La presse française bascule progressivement vers le numérique, sans qu’il y ait pour l’heure de modèle stabilisé. Elle est en phase d’investissement, d’expérimentation, de positionnement stratégique, mais aussi d’observation des habitudes de consommation, qui sont pour une large partie déterminées par la qualité et la diversité de l’offre. Il est donc difficile d’extrapoler les usages actuels pour en déduire les évolutions futures.
Deux scénarios d’évolution semblent les plus probables : soit la coexistence des deux médias avec possibilité de renforcement mutuel ou au contraire d’amoindrissement des capacités respectives en fonction des stratégies de différenciation adoptées et des choix faits en matière de modèle économique ; soit la substitution du numérique au support papier. Les versions imprimées diminueraient progressivement avec le renouvellement générationnel (les « digital natives ») et l’innovation technologique. Ce scénario serait synonyme d’un bouleversement complet des métiers et des ressources financières des groupes de presse.
Le bouleversement d’un métier
L’information en ligne et son mode de consultation, plus rapide et plus fragmenté que ne l’est la lecture classique de la presse papier, ont obligé les journaux à changer leur mode de production de contenu. Car la rédaction « web » repose sur une évidente contrainte de réactivité : l’information en continu pousse les rédacteurs à écrire des articles courts – 3 000 à 4 000 signes – incorporant des termes très explicites pour que l’article soit référencé au mieux par les moteurs de recherche. Le temps imparti à la vérification de l’information tout comme à la correction s’en trouve nécessairement réduit. Le rapport réalisé par le cabinet Technologia sur le travail des journalistes révèle ainsi que 68 % d’entre eux estiment devoir travailler plus vite qu’auparavant ce qui donne à penser que « la vérification, pierre angulaire de fierté professionnelle des journalistes, reste une exigence largement respectée, mais bute de plus en plus sur le temps qu’on peut lui accorder, qui se raréfie ».

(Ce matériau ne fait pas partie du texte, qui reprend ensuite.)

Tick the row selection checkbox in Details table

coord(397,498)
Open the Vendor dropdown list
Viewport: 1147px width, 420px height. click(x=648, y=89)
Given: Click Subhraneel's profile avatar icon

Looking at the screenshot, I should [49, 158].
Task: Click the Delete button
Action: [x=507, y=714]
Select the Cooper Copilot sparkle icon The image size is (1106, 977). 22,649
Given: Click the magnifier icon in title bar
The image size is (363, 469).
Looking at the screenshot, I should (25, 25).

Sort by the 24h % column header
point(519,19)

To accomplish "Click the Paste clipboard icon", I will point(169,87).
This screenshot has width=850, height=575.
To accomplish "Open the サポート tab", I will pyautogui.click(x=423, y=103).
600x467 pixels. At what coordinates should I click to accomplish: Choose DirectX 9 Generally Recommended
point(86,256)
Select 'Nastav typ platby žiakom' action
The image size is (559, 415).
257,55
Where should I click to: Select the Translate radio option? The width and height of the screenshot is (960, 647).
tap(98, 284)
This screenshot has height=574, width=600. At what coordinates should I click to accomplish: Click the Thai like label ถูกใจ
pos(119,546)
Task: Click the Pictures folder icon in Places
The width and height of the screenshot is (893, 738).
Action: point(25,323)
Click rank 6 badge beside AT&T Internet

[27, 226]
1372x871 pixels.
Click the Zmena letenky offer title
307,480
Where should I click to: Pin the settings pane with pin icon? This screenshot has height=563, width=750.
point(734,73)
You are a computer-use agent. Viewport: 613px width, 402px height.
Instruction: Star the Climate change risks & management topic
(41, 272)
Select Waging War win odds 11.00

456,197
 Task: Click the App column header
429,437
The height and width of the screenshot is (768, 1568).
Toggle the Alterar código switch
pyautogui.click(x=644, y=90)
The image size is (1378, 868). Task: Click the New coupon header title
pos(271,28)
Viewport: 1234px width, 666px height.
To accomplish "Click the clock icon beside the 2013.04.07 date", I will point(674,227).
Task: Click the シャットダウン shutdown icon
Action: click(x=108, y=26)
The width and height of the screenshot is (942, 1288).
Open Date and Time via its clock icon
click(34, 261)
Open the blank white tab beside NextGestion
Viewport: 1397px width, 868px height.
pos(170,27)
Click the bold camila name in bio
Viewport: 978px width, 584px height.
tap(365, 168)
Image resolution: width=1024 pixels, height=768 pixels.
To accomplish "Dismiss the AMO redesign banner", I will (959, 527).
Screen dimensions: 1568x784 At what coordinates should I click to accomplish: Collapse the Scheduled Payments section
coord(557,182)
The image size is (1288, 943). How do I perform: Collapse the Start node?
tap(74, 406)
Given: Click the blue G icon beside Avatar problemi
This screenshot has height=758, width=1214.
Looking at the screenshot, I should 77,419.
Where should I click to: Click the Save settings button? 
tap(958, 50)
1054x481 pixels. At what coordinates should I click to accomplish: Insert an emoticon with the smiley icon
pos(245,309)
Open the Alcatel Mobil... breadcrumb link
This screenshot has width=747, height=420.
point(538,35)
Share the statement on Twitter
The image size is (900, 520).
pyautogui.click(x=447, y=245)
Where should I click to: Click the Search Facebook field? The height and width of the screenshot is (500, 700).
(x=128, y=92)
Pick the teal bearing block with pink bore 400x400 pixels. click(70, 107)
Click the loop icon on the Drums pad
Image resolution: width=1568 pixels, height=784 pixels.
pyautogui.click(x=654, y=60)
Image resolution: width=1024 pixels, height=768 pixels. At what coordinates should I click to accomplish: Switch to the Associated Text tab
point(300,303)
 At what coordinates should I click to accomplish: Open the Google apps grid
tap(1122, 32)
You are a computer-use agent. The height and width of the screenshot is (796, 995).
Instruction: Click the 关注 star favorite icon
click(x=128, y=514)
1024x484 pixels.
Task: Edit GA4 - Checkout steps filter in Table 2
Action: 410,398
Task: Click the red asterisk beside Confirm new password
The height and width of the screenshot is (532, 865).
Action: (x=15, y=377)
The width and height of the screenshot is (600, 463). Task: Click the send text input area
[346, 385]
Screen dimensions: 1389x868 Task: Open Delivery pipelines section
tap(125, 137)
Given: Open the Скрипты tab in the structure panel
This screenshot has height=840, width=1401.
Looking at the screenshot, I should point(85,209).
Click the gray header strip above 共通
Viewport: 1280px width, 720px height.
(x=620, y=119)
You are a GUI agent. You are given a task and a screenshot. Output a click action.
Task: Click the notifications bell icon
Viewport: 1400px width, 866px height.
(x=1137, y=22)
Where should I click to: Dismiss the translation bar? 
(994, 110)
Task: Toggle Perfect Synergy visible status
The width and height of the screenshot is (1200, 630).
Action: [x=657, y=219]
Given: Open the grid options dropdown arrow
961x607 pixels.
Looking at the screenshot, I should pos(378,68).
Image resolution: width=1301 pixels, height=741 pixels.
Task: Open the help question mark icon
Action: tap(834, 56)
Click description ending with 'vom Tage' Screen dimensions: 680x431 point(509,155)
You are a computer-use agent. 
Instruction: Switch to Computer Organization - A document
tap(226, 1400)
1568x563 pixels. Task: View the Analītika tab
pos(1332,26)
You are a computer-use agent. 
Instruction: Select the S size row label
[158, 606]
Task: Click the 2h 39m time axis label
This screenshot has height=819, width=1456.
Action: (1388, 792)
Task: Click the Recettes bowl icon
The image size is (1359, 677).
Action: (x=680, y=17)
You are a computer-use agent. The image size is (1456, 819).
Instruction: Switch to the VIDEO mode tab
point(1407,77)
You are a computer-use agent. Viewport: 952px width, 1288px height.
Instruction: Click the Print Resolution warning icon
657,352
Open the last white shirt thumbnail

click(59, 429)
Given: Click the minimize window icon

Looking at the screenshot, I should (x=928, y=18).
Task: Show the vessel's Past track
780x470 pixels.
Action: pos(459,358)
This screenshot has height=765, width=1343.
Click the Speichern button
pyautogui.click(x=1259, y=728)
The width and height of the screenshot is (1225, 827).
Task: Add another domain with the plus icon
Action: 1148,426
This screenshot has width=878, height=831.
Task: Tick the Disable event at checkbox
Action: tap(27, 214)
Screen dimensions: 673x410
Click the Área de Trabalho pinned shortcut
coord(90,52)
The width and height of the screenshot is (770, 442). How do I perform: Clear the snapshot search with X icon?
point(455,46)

La difficulté est ainsi de préserver ce qui constitue le coeur de métier du journalisme tout en veillant à adapter la profession aux nouveaux impératifs de l’ère numérique. Faire évoluer la profession sans la dénaturer supposerait sans doute un enrichissement de la formation initiale et continue. Un antagonisme certain existe entre rédaction papier et rédaction web car de nouveaux schémas d’organisation doivent se mettre en place. Si les enjeux liés à l’information en ligne sont de mieux en mieux intégrés, beaucoup reste à faire aussi en matière de compétences informatiques. L’université de Columbia vient ainsi de lancer le premier double diplôme de journalisme et de web développeur afin d’éviter la séparation professionnelle entre forme et contenu. Sans aller jusque-là, le développement de modules d’ingénierie informatique, d’infographie et de data journalisme lors de la formation initiale des journalistes permettrait de favoriser l’innovation.